Dave Bittner: [00:02:57] The incident aroused suspicions immediately. Traffic unexpectedly transiting China and Russia raises red flags of espionage warning. But in this case, it appears nothing of the kind was afoot. The incident now appears to have been the result of an error and not a malicious campaign. A misconfiguration in an Nigerian ISP seems to have caused the rerouting. As WIRED puts it, the traffic wasn't hijacked, but it was out of control. Yesterday the Nigerian ISP MainOne copped to being the one to cause the problem. Quote, "this was an error during a planned network upgrade due to a misconfiguration on our BGP filters," end quote. They added that they were able to fix the error within 74 minutes. There are a few familiar lessons worth drawing from the episode. First, the tightly connected nature of the internet can be a source of weakness as well as robustness. Second, failure to follow best practices can have severe and cascading effects. And finally, not everything that looks like an attack is an attack, so reticence about attribution is sound policy.

Dave Bittner: [00:04:05] Security firm Cylance is describing a nation-state espionage campaign. It's unusually sophisticated, prepped, staged, evasive and quiet. And it's targeting Pakistan's military, especially the air force. Cylance researchers call the campaign Operation Shaheen after the Shaheen falcon that serves as the emblem and mascot of Pakistan's air force. They call the threat actor the White Company because of the degree of care it takes to cover to whitewash its activities. Cylance evaluates the White Company as a nation-state actor. But with customary reticence, they don't say which nation-state that might be.

Dave Bittner: [00:04:45] Global accounting firm BDO recently released their 2018 telecommunications risk-factor survey. And the results had some surprising revelations when it came to cybersecurity. Gregory Garrett is head of the U.S. and international cybersecurity practice for BDO.

Gregory Garrett: [00:05:03] Well, I think it's more of what wasn't said (laughter) than what was said. Candidly, what we expected was to see cybersecurity reflected as a significant risk factor in the assessments from the various companies that we surveyed. But rather, what we saw was what we'd call the typical factors in the industry - things like exchange rates, increased competition, growing interest rates, new technologies and access to finance. Cybersecurity didn't even show up in the top five.

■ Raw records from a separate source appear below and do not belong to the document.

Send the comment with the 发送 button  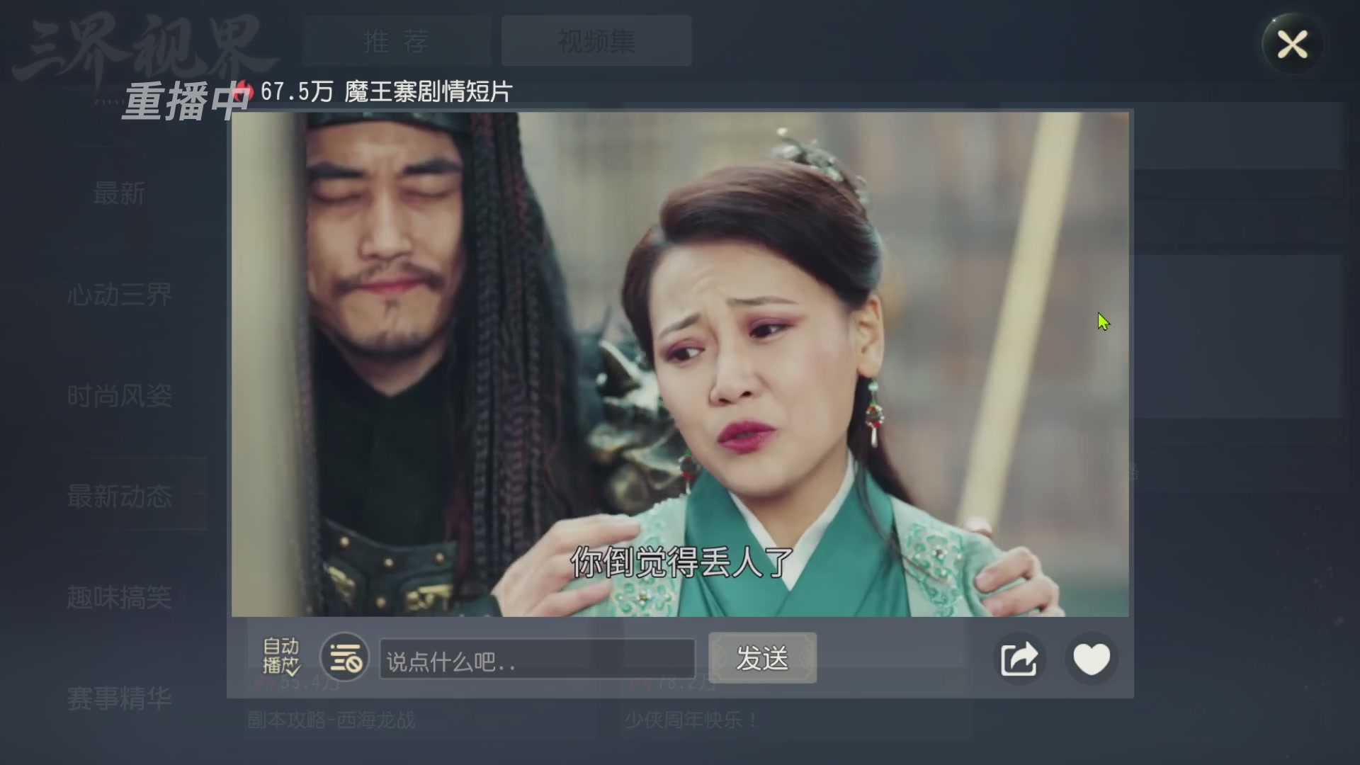pyautogui.click(x=762, y=658)
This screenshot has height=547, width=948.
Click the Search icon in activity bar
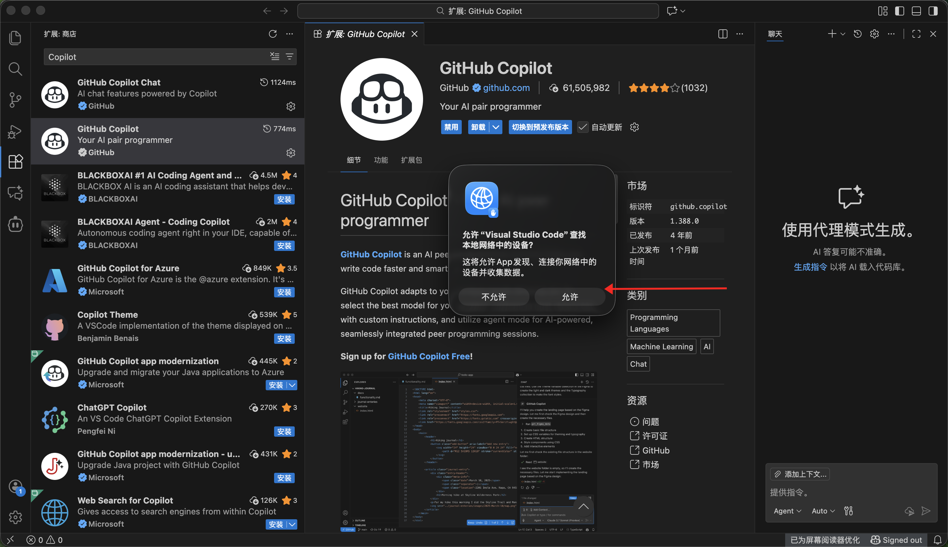point(15,69)
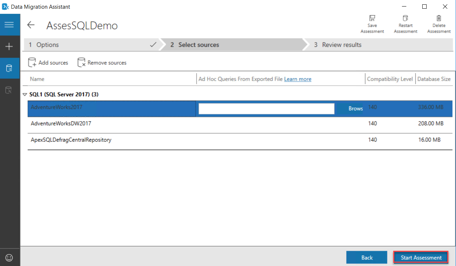Select the Assessments database icon in sidebar
The height and width of the screenshot is (266, 456).
click(x=9, y=68)
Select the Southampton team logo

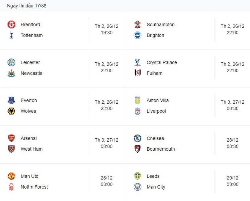click(138, 24)
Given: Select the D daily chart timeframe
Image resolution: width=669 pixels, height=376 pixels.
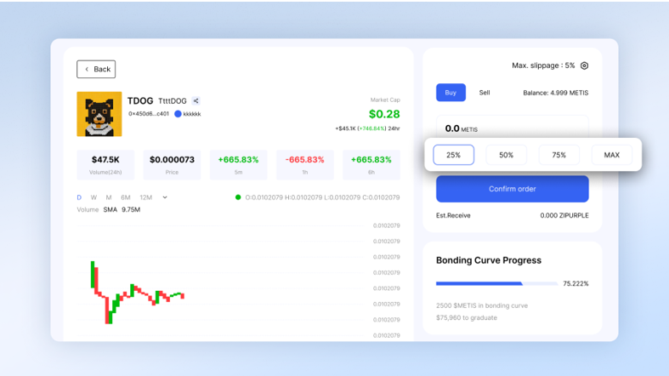Looking at the screenshot, I should coord(80,197).
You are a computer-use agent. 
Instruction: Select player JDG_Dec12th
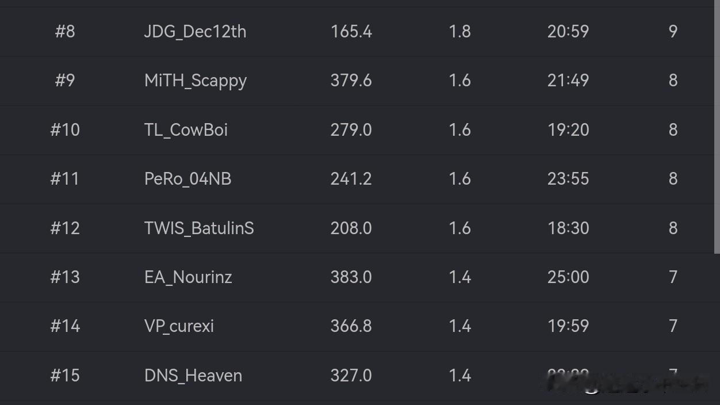[195, 31]
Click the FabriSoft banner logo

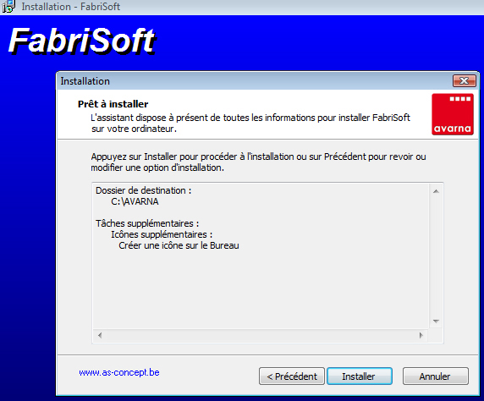[82, 41]
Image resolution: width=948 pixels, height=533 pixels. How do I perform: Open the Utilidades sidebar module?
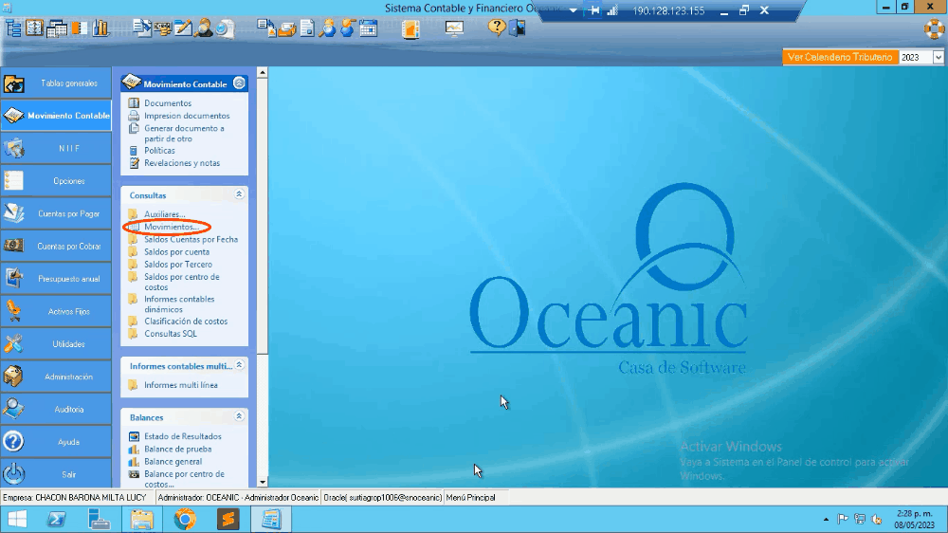pos(56,344)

Dave Bittner: [00:05:41] And so kind of reading the tea leaves there, I mean, what do you think that points to?

Gregory Garrett: [00:05:46] It prompted, I'll say, a number of discussions amongst our colleagues. And I'll say I've had to reflect on a lot of industry conversations I've had. And so what I've concluded is there's really two, I'll say, groups of telcoms in how they look at cybersecurity in today's environment. You know, one is the very sophisticated players who have made significant investments in enhancing their cybersecurity over the past couple of years from monitoring, detection and response services, multifactor authentication, layered defenses, the use of artificial intelligence in their monitoring - you know, the kinds of things that you would expect that a world-class company would do in this space that could potentially have significant attacks. Then there's the others. And unfortunately, I've chatted with more than a few that - because of the increased competition, the increased exchange rates and effects on their industries, that I've seen just the opposite with a significant number of telecom companies where they've actually significantly under-invested in cybersecurity. You know, they're doing minimal monitoring, not even on a 24 by 7 basis. They have not made the investments that you would expect big carrier class networks and internet service providers to provide from a multifactor authentication to even the level of education and training of their employees.

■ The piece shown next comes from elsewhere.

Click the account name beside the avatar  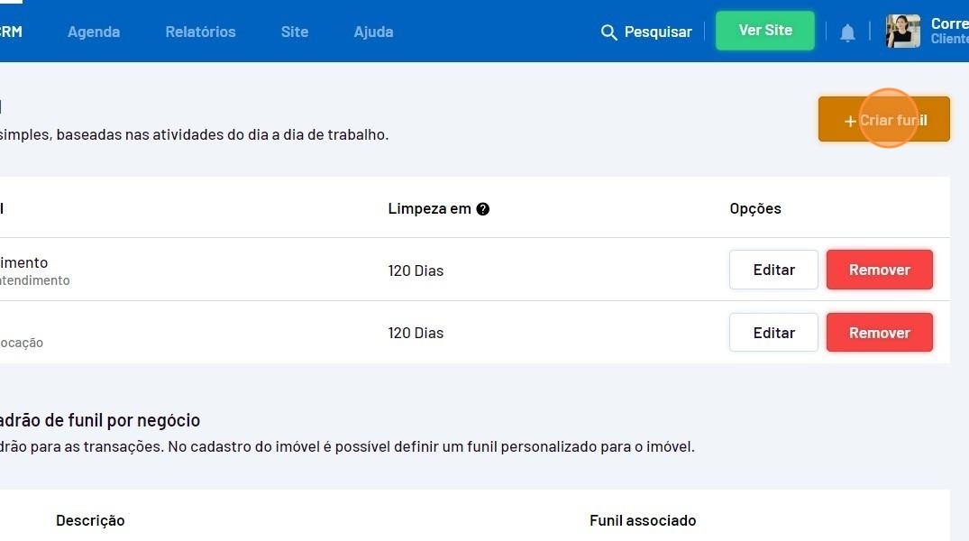tap(949, 31)
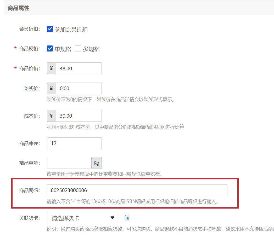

Gregory Garrett: [00:07:29] Just one observation here - one of the questions I always ask is - when I'm talking with senior executives is, what percentage of their overall IT spend are they spending specifically on information security? Over the years, I've seen this evolve. And it does vary by industry sector with, for example, financial services and health care industries at a much higher end than, I'll say, the average retail company. But typically, I've found that telecommunications are usually in the 3 to 5 percent range of their overall IT budget. And what I've found sort of alarming is there's two groups. There's the group that invest at the 5 percent and higher, and then there's the group that invest at the 1 percent or lower. And there's actually very few of the major, you know, carrier class companies that are operating in the 3 to 5 percent sort of typical range.

Dave Bittner: [00:08:33] I don't know. It strikes me as being shortsighted, certainly. But I can't help thinking it's a pay me now or pay me later kind of situation.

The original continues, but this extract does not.